Now that I've explained this much of my design, I am going to have to apologize for confusing my readers, because I'm about to overload a term. (This just goes to show how terrible I am at nomenclature when programming.)
Anyone who has ever looked at a critical edition of any text will see the word variant tossed about casually, alongside the word reading, under the assumption that both of these words are self-explanatory. I have told the manuscript collation engine (MCE) that a "variant" is any word that is not a "match" to its base word. Now I'm going to have to tell the rest of my program something else.
From the point of view of the reader of a critical edition, a "variant" is a chunk of text (be it one word or several) that does not appear in the base text, but appears in the apparatus below the base text. An apparatus is a specially formatted block of footnotes below the main text of an edition. The footnotes encode information about the "variant readings" found in manuscripts. Peter Robinson, who worked on this sort of thing long before I did, defined a "reading" as a "minimally distinctive unit of sense". (ref) A "unit of sense" is usually a word, but could be, say, half of a compound word. On the other hand, when you have several "units of sense" lined up in one sentence in one manuscript, it is most efficent and understandable to present them as a single reading. The "variant" readings, therefore, are the ones that vary from the base text.
So you may begin to see the problem. I've been talking about a variant as if it were always a single word, always defined in reference to the first text in which I saw any word at all in that position, and always significantly different from the first word encountered. This is great for a first pass of difference detection, but if I published that information unmodified my edition would be incomprehensible rubbish.
As an editor, therefore, a variant is defined in relationship to what I've chosen as the "right" word, and it is any difference at all within reason. And then I have to define what my bounds of reason are. Those bounds are often defined arbitrarily by the editor. One editor may choose, due to space constraints, to publish only those variants which he judges "substantial". Another may choose to publish all variants that aren't simply orthographic variations. Another may choose to publish all variants that make some sort of grammatical sense, and omit the ungrammatical ones. Editions of the New Testament usually include everything, because minute differences have a huge impact upon theological study. There are a few online editions appearing; they tend to include everything, because space constraint is not an issue.
What's more, Armenian is an inflected language. The same word can have a different grammatical meaning with a different suffix. The MCE will record the two words as a fuzzy match, but in fact I am going to have to review them and decide whether this "match" represents a sensical variant, a nonsensical (ungrammatical, or misspelled) variant, or simply a variation in orthography.

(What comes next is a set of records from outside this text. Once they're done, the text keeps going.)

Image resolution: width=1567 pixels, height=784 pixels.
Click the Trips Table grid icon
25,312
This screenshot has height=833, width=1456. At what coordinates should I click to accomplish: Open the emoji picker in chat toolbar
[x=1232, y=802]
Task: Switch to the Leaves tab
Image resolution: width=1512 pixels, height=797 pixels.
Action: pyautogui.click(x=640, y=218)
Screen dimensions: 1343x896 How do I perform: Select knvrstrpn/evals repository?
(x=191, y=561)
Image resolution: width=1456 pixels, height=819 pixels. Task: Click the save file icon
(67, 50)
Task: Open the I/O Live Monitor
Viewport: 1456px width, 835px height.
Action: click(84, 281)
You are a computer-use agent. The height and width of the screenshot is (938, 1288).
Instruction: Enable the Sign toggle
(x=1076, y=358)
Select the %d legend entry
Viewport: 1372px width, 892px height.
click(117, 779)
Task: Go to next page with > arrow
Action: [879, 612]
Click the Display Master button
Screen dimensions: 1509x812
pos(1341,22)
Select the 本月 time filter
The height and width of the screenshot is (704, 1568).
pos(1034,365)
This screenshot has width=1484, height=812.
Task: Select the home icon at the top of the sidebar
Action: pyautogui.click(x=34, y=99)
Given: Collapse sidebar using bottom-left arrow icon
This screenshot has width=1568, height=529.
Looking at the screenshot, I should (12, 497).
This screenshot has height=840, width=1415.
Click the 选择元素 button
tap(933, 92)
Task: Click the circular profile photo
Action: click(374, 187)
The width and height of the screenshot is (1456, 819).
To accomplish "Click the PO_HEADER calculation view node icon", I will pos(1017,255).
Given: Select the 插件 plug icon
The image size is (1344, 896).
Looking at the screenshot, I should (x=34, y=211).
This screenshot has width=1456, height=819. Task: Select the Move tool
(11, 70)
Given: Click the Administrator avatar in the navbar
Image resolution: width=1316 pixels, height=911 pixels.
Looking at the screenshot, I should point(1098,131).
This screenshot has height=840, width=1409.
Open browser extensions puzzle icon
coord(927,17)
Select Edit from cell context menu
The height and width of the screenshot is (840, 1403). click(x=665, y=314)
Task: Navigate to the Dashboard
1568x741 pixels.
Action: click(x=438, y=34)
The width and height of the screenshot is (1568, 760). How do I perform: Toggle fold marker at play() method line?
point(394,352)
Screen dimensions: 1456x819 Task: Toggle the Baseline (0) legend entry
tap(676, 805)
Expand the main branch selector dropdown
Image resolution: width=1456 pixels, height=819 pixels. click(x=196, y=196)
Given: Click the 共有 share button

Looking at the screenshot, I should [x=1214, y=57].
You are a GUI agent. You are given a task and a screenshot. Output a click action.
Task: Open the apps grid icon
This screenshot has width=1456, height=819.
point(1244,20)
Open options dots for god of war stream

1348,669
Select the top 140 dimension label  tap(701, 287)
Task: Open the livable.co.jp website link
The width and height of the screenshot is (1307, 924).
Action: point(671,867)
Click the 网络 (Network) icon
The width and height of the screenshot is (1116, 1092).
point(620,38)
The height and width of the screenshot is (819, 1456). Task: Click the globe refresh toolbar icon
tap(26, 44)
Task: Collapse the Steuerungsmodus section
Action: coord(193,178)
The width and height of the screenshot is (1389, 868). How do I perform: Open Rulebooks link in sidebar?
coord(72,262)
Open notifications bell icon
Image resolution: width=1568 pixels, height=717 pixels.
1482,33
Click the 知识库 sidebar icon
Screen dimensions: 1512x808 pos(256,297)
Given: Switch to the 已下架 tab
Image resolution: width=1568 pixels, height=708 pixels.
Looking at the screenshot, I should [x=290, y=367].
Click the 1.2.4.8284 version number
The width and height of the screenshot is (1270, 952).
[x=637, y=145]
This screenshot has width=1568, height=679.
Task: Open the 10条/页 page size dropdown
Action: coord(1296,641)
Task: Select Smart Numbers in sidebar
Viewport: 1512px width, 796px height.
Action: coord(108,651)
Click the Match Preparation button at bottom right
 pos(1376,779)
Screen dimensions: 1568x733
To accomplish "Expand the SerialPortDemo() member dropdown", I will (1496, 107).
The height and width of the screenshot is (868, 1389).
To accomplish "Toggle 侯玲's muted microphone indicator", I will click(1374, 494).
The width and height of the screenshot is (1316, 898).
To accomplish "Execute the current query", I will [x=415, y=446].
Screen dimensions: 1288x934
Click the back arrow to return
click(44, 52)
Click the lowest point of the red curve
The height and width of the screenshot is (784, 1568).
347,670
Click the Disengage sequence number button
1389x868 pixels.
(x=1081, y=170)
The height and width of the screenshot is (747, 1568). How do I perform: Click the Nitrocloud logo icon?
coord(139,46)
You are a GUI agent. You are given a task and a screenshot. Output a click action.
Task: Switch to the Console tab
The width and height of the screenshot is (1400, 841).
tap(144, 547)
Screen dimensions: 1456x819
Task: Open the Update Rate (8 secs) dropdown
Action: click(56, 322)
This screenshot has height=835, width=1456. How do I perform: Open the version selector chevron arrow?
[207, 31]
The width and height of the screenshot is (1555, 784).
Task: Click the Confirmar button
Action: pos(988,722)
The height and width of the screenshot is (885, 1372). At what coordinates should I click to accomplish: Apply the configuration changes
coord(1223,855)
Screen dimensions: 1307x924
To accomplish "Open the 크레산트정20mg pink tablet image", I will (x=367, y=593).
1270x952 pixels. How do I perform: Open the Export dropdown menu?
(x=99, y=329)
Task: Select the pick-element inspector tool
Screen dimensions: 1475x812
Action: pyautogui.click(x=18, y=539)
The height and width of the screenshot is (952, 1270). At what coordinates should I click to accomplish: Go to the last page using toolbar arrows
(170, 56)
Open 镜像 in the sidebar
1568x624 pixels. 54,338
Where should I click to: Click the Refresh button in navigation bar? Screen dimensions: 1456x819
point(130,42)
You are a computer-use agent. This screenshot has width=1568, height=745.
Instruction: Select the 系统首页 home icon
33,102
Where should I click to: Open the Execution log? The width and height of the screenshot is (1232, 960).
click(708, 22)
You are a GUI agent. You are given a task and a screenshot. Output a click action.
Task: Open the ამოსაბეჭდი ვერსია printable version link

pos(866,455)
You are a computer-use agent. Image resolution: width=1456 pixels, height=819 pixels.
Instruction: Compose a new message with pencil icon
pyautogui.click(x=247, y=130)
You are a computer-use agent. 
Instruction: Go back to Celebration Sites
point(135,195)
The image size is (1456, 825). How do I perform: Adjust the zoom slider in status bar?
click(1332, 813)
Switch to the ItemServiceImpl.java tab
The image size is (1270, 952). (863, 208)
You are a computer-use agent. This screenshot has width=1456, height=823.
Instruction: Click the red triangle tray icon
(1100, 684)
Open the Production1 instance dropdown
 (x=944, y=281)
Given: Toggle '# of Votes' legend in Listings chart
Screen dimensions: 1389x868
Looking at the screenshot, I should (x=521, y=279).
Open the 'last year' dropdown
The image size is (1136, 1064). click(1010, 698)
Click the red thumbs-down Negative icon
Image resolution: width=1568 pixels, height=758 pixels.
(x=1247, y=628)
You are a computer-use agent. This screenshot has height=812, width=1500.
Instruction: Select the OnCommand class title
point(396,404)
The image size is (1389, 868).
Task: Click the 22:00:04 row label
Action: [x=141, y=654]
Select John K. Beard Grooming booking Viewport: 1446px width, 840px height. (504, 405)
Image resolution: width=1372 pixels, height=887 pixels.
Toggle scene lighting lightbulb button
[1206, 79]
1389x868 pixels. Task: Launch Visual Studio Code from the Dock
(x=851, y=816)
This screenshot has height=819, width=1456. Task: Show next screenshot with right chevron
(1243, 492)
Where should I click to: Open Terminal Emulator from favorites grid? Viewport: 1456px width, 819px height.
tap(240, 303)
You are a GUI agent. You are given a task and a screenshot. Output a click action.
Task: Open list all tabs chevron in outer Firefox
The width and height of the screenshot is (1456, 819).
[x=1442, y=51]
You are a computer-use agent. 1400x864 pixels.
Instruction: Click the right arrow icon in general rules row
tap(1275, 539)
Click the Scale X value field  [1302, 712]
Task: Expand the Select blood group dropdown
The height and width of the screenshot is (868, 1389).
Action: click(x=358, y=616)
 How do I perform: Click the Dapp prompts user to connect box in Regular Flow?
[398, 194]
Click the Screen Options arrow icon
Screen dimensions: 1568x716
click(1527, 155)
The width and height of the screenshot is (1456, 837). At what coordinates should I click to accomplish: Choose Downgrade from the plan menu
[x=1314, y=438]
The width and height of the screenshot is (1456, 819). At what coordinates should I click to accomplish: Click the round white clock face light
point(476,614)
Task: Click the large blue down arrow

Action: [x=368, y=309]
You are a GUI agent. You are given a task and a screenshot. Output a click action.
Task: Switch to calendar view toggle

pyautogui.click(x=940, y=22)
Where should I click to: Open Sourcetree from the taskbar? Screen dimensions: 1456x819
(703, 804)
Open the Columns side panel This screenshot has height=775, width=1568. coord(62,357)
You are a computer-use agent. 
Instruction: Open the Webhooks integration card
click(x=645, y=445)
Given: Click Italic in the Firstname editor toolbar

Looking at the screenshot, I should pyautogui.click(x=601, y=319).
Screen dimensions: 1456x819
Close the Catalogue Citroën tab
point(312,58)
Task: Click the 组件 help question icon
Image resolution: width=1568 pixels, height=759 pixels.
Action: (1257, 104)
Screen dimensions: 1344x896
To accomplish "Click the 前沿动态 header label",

In fact, the only reason I told the MCE to pay attention to "variants" in the first place is to make my editing job easier in the future. It is useful for me to only have to consider the "similar" words together, and for the computer to reserve the "different" words in the same position for separate consideration. The MCE is only the core of the larger editing program I need, and that editing program must be able to learn from my decisions. That is, if I mark հա՛ոց as an orthographic variation of հայոց in one place, I should not be asked again about that pair of words. This will not only save me a lot of trouble; it will allow me to construct a more consistent, and therefore better, edition.